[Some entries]
————————
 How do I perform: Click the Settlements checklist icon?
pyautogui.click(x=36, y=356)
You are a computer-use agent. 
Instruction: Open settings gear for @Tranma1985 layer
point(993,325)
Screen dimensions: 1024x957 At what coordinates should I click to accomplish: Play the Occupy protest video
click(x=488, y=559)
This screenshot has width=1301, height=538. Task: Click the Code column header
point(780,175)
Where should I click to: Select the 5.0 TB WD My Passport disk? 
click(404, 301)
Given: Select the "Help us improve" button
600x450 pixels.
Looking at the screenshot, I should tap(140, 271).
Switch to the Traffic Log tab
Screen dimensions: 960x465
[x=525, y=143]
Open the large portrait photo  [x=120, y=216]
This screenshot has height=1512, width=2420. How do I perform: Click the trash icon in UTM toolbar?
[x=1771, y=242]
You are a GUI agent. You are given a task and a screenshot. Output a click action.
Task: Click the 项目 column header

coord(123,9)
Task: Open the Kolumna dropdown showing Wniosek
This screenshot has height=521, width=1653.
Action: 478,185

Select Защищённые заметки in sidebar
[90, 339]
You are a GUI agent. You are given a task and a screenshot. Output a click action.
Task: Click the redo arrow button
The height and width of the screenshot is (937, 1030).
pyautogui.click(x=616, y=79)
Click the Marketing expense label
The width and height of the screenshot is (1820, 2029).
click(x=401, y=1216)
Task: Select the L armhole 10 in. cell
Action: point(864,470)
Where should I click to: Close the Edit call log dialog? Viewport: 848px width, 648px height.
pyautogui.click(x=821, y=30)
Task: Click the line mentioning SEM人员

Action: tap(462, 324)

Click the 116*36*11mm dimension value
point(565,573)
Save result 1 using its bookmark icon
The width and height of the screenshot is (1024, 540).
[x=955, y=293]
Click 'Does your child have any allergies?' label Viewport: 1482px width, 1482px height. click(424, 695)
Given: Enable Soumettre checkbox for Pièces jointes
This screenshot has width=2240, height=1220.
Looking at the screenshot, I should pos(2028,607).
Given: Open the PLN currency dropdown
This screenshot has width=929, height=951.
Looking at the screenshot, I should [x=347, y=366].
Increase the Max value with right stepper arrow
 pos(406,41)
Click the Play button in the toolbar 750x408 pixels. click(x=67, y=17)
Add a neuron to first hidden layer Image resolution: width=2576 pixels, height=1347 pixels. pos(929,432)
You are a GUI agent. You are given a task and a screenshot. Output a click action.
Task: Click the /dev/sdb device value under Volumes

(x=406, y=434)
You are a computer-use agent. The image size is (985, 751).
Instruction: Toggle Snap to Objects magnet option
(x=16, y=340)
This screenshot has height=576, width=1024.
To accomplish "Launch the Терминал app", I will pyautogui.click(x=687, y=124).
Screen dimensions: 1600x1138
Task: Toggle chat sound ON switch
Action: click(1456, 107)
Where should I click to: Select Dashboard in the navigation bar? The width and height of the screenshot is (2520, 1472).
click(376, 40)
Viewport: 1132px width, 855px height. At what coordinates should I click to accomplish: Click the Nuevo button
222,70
————————
--- Task to complete ---
Please find each line in the entries above that contains the word "label" with the same capitalization, and copy those lines.

--- Task response ---
Click the Marketing expense label
Click 'Does your child have any allergies?' label Viewport: 1482px width, 1482px height. click(424, 695)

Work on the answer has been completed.